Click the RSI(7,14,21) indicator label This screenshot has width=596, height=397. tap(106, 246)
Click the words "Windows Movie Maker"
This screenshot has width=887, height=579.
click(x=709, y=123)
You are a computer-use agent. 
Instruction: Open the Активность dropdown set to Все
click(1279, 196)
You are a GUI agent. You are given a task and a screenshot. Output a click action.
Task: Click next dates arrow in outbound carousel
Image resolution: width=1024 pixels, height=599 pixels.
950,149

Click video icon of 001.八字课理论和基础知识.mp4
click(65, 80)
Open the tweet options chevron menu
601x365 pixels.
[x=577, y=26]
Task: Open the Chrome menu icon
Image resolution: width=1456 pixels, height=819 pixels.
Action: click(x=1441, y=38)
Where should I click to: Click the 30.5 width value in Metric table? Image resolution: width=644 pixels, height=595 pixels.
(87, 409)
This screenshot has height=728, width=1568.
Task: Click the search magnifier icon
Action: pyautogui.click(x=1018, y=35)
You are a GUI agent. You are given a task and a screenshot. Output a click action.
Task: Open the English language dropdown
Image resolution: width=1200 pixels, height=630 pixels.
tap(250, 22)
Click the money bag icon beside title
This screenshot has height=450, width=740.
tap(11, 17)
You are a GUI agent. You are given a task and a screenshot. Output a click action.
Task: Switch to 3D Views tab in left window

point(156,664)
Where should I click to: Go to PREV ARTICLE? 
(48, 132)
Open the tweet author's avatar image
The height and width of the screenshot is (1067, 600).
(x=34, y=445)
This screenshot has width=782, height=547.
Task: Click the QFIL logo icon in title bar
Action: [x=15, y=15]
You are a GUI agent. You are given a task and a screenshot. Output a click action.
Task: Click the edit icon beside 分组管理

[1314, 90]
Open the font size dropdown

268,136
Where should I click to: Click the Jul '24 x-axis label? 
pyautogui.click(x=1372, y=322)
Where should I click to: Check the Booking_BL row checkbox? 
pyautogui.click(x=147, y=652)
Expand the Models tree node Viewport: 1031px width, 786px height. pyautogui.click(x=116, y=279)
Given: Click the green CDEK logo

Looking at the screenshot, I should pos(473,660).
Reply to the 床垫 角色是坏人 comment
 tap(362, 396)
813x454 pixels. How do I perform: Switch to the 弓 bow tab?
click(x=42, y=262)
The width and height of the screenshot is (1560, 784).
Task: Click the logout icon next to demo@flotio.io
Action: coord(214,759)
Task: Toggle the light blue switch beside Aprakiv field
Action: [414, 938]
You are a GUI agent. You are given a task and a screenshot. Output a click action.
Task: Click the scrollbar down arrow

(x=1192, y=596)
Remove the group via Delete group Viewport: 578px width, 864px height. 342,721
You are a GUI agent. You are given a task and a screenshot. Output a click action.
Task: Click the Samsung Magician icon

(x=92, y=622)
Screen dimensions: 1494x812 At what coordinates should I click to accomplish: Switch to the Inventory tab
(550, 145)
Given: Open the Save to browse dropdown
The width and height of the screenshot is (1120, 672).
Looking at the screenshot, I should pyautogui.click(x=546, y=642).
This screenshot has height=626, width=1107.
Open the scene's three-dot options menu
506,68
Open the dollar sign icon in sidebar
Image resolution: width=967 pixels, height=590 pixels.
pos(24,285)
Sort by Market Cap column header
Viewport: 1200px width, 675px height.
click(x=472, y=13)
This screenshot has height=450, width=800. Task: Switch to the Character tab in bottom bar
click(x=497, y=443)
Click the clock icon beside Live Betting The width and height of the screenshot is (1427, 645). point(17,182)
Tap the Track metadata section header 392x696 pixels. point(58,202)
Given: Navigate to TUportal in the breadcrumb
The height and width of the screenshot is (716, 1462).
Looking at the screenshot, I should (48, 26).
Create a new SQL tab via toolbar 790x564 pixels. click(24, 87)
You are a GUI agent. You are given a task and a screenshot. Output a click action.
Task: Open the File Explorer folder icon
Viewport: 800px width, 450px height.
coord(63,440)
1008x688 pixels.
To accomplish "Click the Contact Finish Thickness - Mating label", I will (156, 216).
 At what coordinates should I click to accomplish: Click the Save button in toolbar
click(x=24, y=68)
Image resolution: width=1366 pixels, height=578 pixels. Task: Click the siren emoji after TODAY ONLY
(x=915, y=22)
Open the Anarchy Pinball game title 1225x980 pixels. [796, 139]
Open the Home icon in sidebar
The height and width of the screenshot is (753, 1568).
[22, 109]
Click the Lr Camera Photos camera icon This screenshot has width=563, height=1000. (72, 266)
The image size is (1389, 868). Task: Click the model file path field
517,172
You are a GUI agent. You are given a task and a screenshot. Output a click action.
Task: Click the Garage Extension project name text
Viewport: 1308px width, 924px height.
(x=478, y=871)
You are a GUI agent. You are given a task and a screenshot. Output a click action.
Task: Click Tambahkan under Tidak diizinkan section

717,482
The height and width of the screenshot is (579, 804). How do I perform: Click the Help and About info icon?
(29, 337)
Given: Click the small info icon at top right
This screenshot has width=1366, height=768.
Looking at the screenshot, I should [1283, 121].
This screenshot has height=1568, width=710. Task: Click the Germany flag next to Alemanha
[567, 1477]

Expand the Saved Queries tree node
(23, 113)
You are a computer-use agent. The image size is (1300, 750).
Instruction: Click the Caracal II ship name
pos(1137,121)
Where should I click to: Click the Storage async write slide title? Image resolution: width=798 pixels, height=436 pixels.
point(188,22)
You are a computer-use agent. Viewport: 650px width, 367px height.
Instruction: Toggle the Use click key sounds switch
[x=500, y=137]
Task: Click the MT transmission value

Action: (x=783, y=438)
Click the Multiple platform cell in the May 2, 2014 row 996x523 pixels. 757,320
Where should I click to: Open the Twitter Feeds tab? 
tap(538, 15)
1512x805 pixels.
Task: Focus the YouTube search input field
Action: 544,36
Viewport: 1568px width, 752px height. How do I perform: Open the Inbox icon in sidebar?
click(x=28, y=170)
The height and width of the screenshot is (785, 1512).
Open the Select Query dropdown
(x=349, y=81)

_WORK INSTRUCTIONS_: Copy all of the data above line for line, keeping every character unchanged.

_SOLUTION TO THIS EXERCISE_:
Click the RSI(7,14,21) indicator label This screenshot has width=596, height=397. tap(106, 246)
Click the words "Windows Movie Maker"
This screenshot has width=887, height=579.
click(x=709, y=123)
You are a computer-use agent. 
Instruction: Open the Активность dropdown set to Все
click(1279, 196)
You are a GUI agent. You are given a task and a screenshot. Output a click action.
Task: Click next dates arrow in outbound carousel
Image resolution: width=1024 pixels, height=599 pixels.
950,149

Click video icon of 001.八字课理论和基础知识.mp4
click(65, 80)
Open the tweet options chevron menu
601x365 pixels.
[x=577, y=26]
Task: Open the Chrome menu icon
Image resolution: width=1456 pixels, height=819 pixels.
Action: click(x=1441, y=38)
Where should I click to: Click the 30.5 width value in Metric table? Image resolution: width=644 pixels, height=595 pixels.
(87, 409)
This screenshot has height=728, width=1568.
Task: Click the search magnifier icon
Action: pyautogui.click(x=1018, y=35)
You are a GUI agent. You are given a task and a screenshot. Output a click action.
Task: Open the English language dropdown
Image resolution: width=1200 pixels, height=630 pixels.
tap(250, 22)
Click the money bag icon beside title
This screenshot has height=450, width=740.
tap(11, 17)
You are a GUI agent. You are given a task and a screenshot. Output a click action.
Task: Switch to 3D Views tab in left window

point(156,664)
Where should I click to: Go to PREV ARTICLE? 
(48, 132)
Open the tweet author's avatar image
The height and width of the screenshot is (1067, 600).
(x=34, y=445)
This screenshot has width=782, height=547.
Task: Click the QFIL logo icon in title bar
Action: [x=15, y=15]
You are a GUI agent. You are given a task and a screenshot. Output a click action.
Task: Click the edit icon beside 分组管理

[1314, 90]
Open the font size dropdown

268,136
Where should I click to: Click the Jul '24 x-axis label? 
pyautogui.click(x=1372, y=322)
Where should I click to: Check the Booking_BL row checkbox? 
pyautogui.click(x=147, y=652)
Expand the Models tree node Viewport: 1031px width, 786px height. pyautogui.click(x=116, y=279)
Given: Click the green CDEK logo

Looking at the screenshot, I should pos(473,660).
Reply to the 床垫 角色是坏人 comment
 tap(362, 396)
813x454 pixels. How do I perform: Switch to the 弓 bow tab?
click(x=42, y=262)
The width and height of the screenshot is (1560, 784).
Task: Click the logout icon next to demo@flotio.io
Action: coord(214,759)
Task: Toggle the light blue switch beside Aprakiv field
Action: [414, 938]
You are a GUI agent. You are given a task and a screenshot. Output a click action.
Task: Click the scrollbar down arrow

(x=1192, y=596)
Remove the group via Delete group Viewport: 578px width, 864px height. 342,721
You are a GUI agent. You are given a task and a screenshot. Output a click action.
Task: Click the Samsung Magician icon

(x=92, y=622)
Screen dimensions: 1494x812 At what coordinates should I click to accomplish: Switch to the Inventory tab
(550, 145)
Given: Open the Save to browse dropdown
The width and height of the screenshot is (1120, 672).
Looking at the screenshot, I should pyautogui.click(x=546, y=642).
This screenshot has height=626, width=1107.
Open the scene's three-dot options menu
506,68
Open the dollar sign icon in sidebar
Image resolution: width=967 pixels, height=590 pixels.
pos(24,285)
Sort by Market Cap column header
Viewport: 1200px width, 675px height.
click(x=472, y=13)
This screenshot has height=450, width=800. Task: Switch to the Character tab in bottom bar
click(x=497, y=443)
Click the clock icon beside Live Betting The width and height of the screenshot is (1427, 645). point(17,182)
Tap the Track metadata section header 392x696 pixels. point(58,202)
Given: Navigate to TUportal in the breadcrumb
The height and width of the screenshot is (716, 1462).
Looking at the screenshot, I should (48, 26).
Create a new SQL tab via toolbar 790x564 pixels. click(24, 87)
You are a GUI agent. You are given a task and a screenshot. Output a click action.
Task: Open the File Explorer folder icon
Viewport: 800px width, 450px height.
coord(63,440)
1008x688 pixels.
To accomplish "Click the Contact Finish Thickness - Mating label", I will (156, 216).
 At what coordinates should I click to accomplish: Click the Save button in toolbar
click(x=24, y=68)
Image resolution: width=1366 pixels, height=578 pixels. Task: Click the siren emoji after TODAY ONLY
(x=915, y=22)
Open the Anarchy Pinball game title 1225x980 pixels. [796, 139]
Open the Home icon in sidebar
The height and width of the screenshot is (753, 1568).
[22, 109]
Click the Lr Camera Photos camera icon This screenshot has width=563, height=1000. (72, 266)
The image size is (1389, 868). Task: Click the model file path field
517,172
You are a GUI agent. You are given a task and a screenshot. Output a click action.
Task: Click the Garage Extension project name text
Viewport: 1308px width, 924px height.
(x=478, y=871)
You are a GUI agent. You are given a task and a screenshot. Output a click action.
Task: Click Tambahkan under Tidak diizinkan section

717,482
The height and width of the screenshot is (579, 804). How do I perform: Click the Help and About info icon?
(29, 337)
Given: Click the small info icon at top right
This screenshot has width=1366, height=768.
Looking at the screenshot, I should [1283, 121].
This screenshot has height=1568, width=710. Task: Click the Germany flag next to Alemanha
[567, 1477]

Expand the Saved Queries tree node
(23, 113)
You are a computer-use agent. The image size is (1300, 750).
Instruction: Click the Caracal II ship name
pos(1137,121)
Where should I click to: Click the Storage async write slide title? Image resolution: width=798 pixels, height=436 pixels.
point(188,22)
You are a computer-use agent. Viewport: 650px width, 367px height.
Instruction: Toggle the Use click key sounds switch
[x=500, y=137]
Task: Click the MT transmission value

Action: (x=783, y=438)
Click the Multiple platform cell in the May 2, 2014 row 996x523 pixels. 757,320
Where should I click to: Open the Twitter Feeds tab? 
tap(538, 15)
1512x805 pixels.
Task: Focus the YouTube search input field
Action: 544,36
Viewport: 1568px width, 752px height. How do I perform: Open the Inbox icon in sidebar?
click(x=28, y=170)
The height and width of the screenshot is (785, 1512).
Open the Select Query dropdown
(x=349, y=81)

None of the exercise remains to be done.